From owner-cvs-src@FreeBSD.ORG  Mon Jul 31 09:11:09 2006
Return-Path: <owner-cvs-src@FreeBSD.ORG>
X-Original-To: cvs-src@FreeBSD.org
Delivered-To: cvs-src@FreeBSD.org
Received: from mx1.FreeBSD.org (mx1.freebsd.org [216.136.204.125])
	by hub.freebsd.org (Postfix) with ESMTP id 8B85816A4DD;
	Mon, 31 Jul 2006 09:11:09 +0000 (UTC) (envelope-from bde@zeta.org.au)
Received: from mailout2.pacific.net.au (mailout2.pacific.net.au [61.8.0.115])
	by mx1.FreeBSD.org (Postfix) with ESMTP id DB04743D46;
	Mon, 31 Jul 2006 09:11:08 +0000 (GMT) (envelope-from bde@zeta.org.au)
Received: from mailproxy2.pacific.net.au (mailproxy2.pacific.net.au
	[61.8.2.163])
	by mailout2.pacific.net.au (Postfix) with ESMTP id B60A1189049;
	Mon, 31 Jul 2006 19:11:07 +1000 (EST)
Received: from epsplex.bde.org (katana.zip.com.au [61.8.7.246])
	by mailproxy2.pacific.net.au (8.13.4/8.13.4/Debian-3sarge1) with ESMTP
	id k6V9B3bn021139; Mon, 31 Jul 2006 19:11:04 +1000
Date: Mon, 31 Jul 2006 19:11:02 +1000 (EST)
From: Bruce Evans <bde@zeta.org.au>
X-X-Sender: bde@epsplex.bde.org
To: Jung-uk Kim <jkim@FreeBSD.org>
In-Reply-To: <200607251525.11623.jkim@FreeBSD.org>
Message-ID: <20060731172935.O923@epsplex.bde.org>
References: <200607252001.aa18647@salmon.maths.tcd.ie>
	<200607251525.11623.jkim@FreeBSD.org>
MIME-Version: 1.0
Content-Type: TEXT/PLAIN; charset=US-ASCII; format=flowed
Cc: src-committers@FreeBSD.org, cvs-src@FreeBSD.org,
	"Christian S.J. Peron" <csjp@FreeBSD.org>, cvs-all@FreeBSD.org,
	David Malone <dwmalone@maths.tcd.ie>, Sam Leffler <sam@errno.com>
Subject: Re: cvs commit: src/sys/net bpf.c
X-BeenThere: cvs-src@freebsd.org
X-Mailman-Version: 2.1.5
Precedence: list
List-Id: CVS commit messages for the src tree <cvs-src.freebsd.org>
List-Unsubscribe: <http://lists.freebsd.org/mailman/listinfo/cvs-src>,
	<mailto:cvs-src-request@freebsd.org?subject=unsubscribe>
List-Archive: <http://lists.freebsd.org/pipermail/cvs-src>
List-Post: <mailto:cvs-src@freebsd.org>
List-Help: <mailto:cvs-src-request@freebsd.org?subject=help>
List-Subscribe: <http://lists.freebsd.org/mailman/listinfo/cvs-src>,
	<mailto:cvs-src-request@freebsd.org?subject=subscribe>
X-List-Received-Date: Mon, 31 Jul 2006 09:11:09 -0000

On Tue, 25 Jul 2006, Jung-uk Kim wrote:

> On Tuesday 25 July 2006 03:01 pm, David Malone wrote:
>>
>> It sounds to me like a reasonable thing to do would be to pass up
>> a raw version of the timestamp (as returned by the hardware).

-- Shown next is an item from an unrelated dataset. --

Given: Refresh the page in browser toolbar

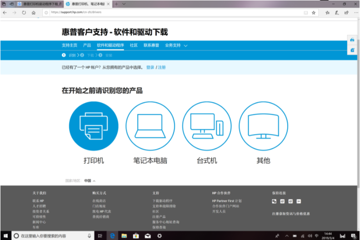Looking at the screenshot, I should click(24, 13).
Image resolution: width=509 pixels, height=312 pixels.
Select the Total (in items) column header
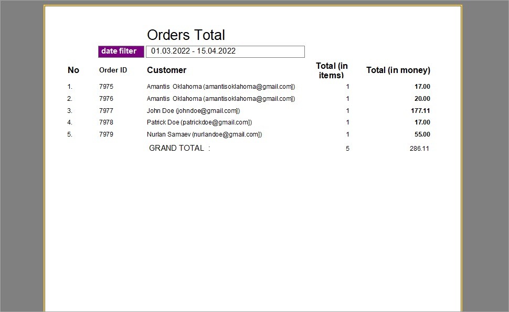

We'd
>> also pass up the regular microtime() timestamp. You can then do any
>> postprocessing to syncronise timestamps later in userland?
>
> Nope.  In that case, you actually need to export few more things,
> i.e., current hardware timecounter value, clock frequency, size of
> the timecounter, etc.  Even then, it's going to be hard to get
> correct timeval without exposing few kernel internals.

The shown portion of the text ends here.